Brief →
These entries are to be retyped in full, word for word.

(Data)

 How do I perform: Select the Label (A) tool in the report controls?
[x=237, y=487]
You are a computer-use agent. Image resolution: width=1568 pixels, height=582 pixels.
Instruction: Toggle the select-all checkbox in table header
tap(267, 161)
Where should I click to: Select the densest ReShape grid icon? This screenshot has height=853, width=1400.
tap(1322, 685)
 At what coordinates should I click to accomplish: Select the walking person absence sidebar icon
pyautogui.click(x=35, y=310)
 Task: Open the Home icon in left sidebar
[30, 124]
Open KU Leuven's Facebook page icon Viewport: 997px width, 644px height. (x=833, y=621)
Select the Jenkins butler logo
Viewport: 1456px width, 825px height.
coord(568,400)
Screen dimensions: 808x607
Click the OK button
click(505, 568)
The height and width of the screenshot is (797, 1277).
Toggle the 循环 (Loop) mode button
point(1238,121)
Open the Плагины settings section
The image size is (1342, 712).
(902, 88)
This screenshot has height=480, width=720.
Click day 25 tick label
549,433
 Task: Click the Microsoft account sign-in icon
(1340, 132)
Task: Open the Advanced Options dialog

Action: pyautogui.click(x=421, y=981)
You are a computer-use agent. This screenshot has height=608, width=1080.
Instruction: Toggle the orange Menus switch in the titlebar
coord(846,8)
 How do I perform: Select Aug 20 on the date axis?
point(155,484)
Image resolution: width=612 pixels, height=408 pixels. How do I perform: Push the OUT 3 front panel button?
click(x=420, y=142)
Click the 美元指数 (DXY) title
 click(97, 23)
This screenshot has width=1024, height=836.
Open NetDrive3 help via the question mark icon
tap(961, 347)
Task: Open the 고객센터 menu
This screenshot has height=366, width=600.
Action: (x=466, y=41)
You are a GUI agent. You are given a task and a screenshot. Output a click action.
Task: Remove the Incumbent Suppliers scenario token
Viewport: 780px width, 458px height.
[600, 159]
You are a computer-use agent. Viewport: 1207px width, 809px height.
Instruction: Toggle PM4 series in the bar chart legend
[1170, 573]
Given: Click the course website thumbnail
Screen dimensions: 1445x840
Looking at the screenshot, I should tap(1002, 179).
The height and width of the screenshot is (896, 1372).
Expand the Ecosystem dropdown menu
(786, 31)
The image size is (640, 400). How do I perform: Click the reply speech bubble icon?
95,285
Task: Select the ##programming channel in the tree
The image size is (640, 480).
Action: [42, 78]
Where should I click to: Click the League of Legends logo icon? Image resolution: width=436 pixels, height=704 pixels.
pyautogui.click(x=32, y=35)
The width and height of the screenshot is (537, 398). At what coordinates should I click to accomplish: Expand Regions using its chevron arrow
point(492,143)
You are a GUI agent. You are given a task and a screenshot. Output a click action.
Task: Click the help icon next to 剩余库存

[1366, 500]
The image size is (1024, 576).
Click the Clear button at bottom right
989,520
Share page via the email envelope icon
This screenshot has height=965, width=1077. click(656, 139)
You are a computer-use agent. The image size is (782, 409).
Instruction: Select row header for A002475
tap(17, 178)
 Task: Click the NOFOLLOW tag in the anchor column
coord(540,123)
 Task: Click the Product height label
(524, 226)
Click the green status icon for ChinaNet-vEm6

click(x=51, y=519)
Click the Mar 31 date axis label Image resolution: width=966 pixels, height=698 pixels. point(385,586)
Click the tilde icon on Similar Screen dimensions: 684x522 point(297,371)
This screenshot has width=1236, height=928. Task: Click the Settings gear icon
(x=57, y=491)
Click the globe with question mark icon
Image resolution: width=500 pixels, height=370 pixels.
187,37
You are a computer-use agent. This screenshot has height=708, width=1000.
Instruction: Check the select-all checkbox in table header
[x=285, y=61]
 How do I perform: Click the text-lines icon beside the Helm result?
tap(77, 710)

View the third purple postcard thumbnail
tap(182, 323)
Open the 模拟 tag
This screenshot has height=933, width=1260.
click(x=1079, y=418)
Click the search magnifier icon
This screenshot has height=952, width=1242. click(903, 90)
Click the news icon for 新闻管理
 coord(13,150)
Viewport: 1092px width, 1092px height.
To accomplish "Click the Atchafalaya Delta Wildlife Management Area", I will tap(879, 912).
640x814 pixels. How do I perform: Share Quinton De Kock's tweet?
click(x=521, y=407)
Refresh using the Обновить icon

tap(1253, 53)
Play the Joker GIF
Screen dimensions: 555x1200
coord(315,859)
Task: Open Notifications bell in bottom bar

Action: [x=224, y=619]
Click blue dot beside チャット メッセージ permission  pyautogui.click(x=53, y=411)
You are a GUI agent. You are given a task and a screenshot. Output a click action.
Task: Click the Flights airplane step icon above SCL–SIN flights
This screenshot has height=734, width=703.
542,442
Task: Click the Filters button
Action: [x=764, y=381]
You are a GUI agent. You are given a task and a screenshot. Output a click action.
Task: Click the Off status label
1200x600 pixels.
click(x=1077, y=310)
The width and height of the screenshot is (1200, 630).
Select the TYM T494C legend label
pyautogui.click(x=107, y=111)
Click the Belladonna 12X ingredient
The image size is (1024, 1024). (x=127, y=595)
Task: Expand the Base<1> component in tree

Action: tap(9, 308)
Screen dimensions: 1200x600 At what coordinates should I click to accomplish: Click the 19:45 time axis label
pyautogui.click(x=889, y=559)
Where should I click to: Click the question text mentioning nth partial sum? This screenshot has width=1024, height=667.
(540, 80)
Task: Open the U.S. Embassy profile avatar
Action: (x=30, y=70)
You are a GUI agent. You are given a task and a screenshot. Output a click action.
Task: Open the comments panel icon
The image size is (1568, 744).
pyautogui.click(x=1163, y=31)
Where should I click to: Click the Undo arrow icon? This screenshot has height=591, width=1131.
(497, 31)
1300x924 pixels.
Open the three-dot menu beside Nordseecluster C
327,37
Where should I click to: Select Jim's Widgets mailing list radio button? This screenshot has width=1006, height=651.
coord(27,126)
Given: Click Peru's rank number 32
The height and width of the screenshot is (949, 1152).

(End Data)

Result of this exercise →
 How do I perform: Select the Label (A) tool in the report controls?
[x=237, y=487]
You are a computer-use agent. Image resolution: width=1568 pixels, height=582 pixels.
Instruction: Toggle the select-all checkbox in table header
tap(267, 161)
Where should I click to: Select the densest ReShape grid icon? This screenshot has height=853, width=1400.
tap(1322, 685)
 At what coordinates should I click to accomplish: Select the walking person absence sidebar icon
pyautogui.click(x=35, y=310)
 Task: Open the Home icon in left sidebar
[30, 124]
Open KU Leuven's Facebook page icon Viewport: 997px width, 644px height. (x=833, y=621)
Select the Jenkins butler logo
Viewport: 1456px width, 825px height.
coord(568,400)
Screen dimensions: 808x607
Click the OK button
click(505, 568)
The height and width of the screenshot is (797, 1277).
Toggle the 循环 (Loop) mode button
point(1238,121)
Open the Плагины settings section
The image size is (1342, 712).
(902, 88)
This screenshot has height=480, width=720.
Click day 25 tick label
549,433
 Task: Click the Microsoft account sign-in icon
(1340, 132)
Task: Open the Advanced Options dialog

Action: pyautogui.click(x=421, y=981)
You are a computer-use agent. This screenshot has height=608, width=1080.
Instruction: Toggle the orange Menus switch in the titlebar
coord(846,8)
 How do I perform: Select Aug 20 on the date axis?
point(155,484)
Image resolution: width=612 pixels, height=408 pixels. How do I perform: Push the OUT 3 front panel button?
click(x=420, y=142)
Click the 美元指数 (DXY) title
 click(97, 23)
This screenshot has width=1024, height=836.
Open NetDrive3 help via the question mark icon
tap(961, 347)
Task: Open the 고객센터 menu
This screenshot has height=366, width=600.
Action: (x=466, y=41)
You are a GUI agent. You are given a task and a screenshot. Output a click action.
Task: Remove the Incumbent Suppliers scenario token
Viewport: 780px width, 458px height.
[600, 159]
You are a computer-use agent. Viewport: 1207px width, 809px height.
Instruction: Toggle PM4 series in the bar chart legend
[1170, 573]
Given: Click the course website thumbnail
Screen dimensions: 1445x840
Looking at the screenshot, I should tap(1002, 179).
The height and width of the screenshot is (896, 1372).
Expand the Ecosystem dropdown menu
(786, 31)
The image size is (640, 400). How do I perform: Click the reply speech bubble icon?
95,285
Task: Select the ##programming channel in the tree
The image size is (640, 480).
Action: [42, 78]
Where should I click to: Click the League of Legends logo icon? Image resolution: width=436 pixels, height=704 pixels.
pyautogui.click(x=32, y=35)
The width and height of the screenshot is (537, 398). At what coordinates should I click to accomplish: Expand Regions using its chevron arrow
point(492,143)
You are a GUI agent. You are given a task and a screenshot. Output a click action.
Task: Click the help icon next to 剩余库存

[1366, 500]
The image size is (1024, 576).
Click the Clear button at bottom right
989,520
Share page via the email envelope icon
This screenshot has height=965, width=1077. click(656, 139)
You are a computer-use agent. The image size is (782, 409).
Instruction: Select row header for A002475
tap(17, 178)
 Task: Click the NOFOLLOW tag in the anchor column
coord(540,123)
 Task: Click the Product height label
(524, 226)
Click the green status icon for ChinaNet-vEm6

click(x=51, y=519)
Click the Mar 31 date axis label Image resolution: width=966 pixels, height=698 pixels. point(385,586)
Click the tilde icon on Similar Screen dimensions: 684x522 point(297,371)
This screenshot has width=1236, height=928. Task: Click the Settings gear icon
(x=57, y=491)
Click the globe with question mark icon
Image resolution: width=500 pixels, height=370 pixels.
187,37
You are a computer-use agent. This screenshot has height=708, width=1000.
Instruction: Check the select-all checkbox in table header
[x=285, y=61]
 How do I perform: Click the text-lines icon beside the Helm result?
tap(77, 710)

View the third purple postcard thumbnail
tap(182, 323)
Open the 模拟 tag
This screenshot has height=933, width=1260.
click(x=1079, y=418)
Click the search magnifier icon
This screenshot has height=952, width=1242. click(903, 90)
Click the news icon for 新闻管理
 coord(13,150)
Viewport: 1092px width, 1092px height.
To accomplish "Click the Atchafalaya Delta Wildlife Management Area", I will tap(879, 912).
640x814 pixels. How do I perform: Share Quinton De Kock's tweet?
click(x=521, y=407)
Refresh using the Обновить icon

tap(1253, 53)
Play the Joker GIF
Screen dimensions: 555x1200
coord(315,859)
Task: Open Notifications bell in bottom bar

Action: [x=224, y=619]
Click blue dot beside チャット メッセージ permission  pyautogui.click(x=53, y=411)
You are a GUI agent. You are given a task and a screenshot. Output a click action.
Task: Click the Flights airplane step icon above SCL–SIN flights
This screenshot has height=734, width=703.
542,442
Task: Click the Filters button
Action: [x=764, y=381]
You are a GUI agent. You are given a task and a screenshot. Output a click action.
Task: Click the Off status label
1200x600 pixels.
click(x=1077, y=310)
The width and height of the screenshot is (1200, 630).
Select the TYM T494C legend label
pyautogui.click(x=107, y=111)
Click the Belladonna 12X ingredient
The image size is (1024, 1024). (x=127, y=595)
Task: Expand the Base<1> component in tree

Action: tap(9, 308)
Screen dimensions: 1200x600 At what coordinates should I click to accomplish: Click the 19:45 time axis label
pyautogui.click(x=889, y=559)
Where should I click to: Click the question text mentioning nth partial sum? This screenshot has width=1024, height=667.
(540, 80)
Task: Open the U.S. Embassy profile avatar
Action: (x=30, y=70)
You are a GUI agent. You are given a task and a screenshot. Output a click action.
Task: Open the comments panel icon
The image size is (1568, 744).
pyautogui.click(x=1163, y=31)
Where should I click to: Click the Undo arrow icon? This screenshot has height=591, width=1131.
(497, 31)
1300x924 pixels.
Open the three-dot menu beside Nordseecluster C
327,37
Where should I click to: Select Jim's Widgets mailing list radio button? This screenshot has width=1006, height=651.
coord(27,126)
Given: Click Peru's rank number 32
The height and width of the screenshot is (949, 1152).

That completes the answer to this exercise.